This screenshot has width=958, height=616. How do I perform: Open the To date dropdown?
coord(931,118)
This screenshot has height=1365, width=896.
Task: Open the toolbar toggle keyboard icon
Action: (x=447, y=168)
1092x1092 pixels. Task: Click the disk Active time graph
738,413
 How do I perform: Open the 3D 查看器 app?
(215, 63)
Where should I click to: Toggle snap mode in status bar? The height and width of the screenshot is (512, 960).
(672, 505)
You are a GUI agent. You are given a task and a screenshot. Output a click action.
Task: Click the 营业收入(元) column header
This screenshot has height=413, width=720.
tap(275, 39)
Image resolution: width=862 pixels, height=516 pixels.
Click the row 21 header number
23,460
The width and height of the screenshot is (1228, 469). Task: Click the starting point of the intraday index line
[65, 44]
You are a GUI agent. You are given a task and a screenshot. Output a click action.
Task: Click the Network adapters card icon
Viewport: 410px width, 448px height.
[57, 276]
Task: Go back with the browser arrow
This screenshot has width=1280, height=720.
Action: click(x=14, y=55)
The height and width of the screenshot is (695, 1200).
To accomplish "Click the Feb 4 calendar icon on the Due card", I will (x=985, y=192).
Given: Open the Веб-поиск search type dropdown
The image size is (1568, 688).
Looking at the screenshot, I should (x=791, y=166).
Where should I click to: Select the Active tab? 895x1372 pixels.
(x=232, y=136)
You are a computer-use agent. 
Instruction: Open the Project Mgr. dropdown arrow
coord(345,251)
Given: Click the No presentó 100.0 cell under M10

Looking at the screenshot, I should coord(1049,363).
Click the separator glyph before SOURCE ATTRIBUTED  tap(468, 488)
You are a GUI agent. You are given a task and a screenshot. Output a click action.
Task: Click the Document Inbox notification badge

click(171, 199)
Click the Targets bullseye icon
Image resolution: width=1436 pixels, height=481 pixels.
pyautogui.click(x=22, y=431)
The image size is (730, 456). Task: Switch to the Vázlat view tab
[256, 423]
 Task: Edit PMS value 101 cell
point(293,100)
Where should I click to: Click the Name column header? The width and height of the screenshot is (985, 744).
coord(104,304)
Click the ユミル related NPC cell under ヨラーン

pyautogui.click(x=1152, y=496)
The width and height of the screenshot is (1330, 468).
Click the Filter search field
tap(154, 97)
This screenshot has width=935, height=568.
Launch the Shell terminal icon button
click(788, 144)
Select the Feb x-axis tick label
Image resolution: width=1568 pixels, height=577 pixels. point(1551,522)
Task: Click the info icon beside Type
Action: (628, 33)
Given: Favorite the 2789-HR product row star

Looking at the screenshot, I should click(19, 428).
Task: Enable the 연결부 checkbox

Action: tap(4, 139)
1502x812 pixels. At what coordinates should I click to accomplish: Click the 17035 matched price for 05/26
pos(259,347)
────────
#### TASK STATEMENT
Search the entries above for the string "card", and report each line where it occurs.

#### OUTPUT OF THE TASK
Task: Click the Network adapters card icon
To accomplish "Click the Feb 4 calendar icon on the Due card", I will (x=985, y=192).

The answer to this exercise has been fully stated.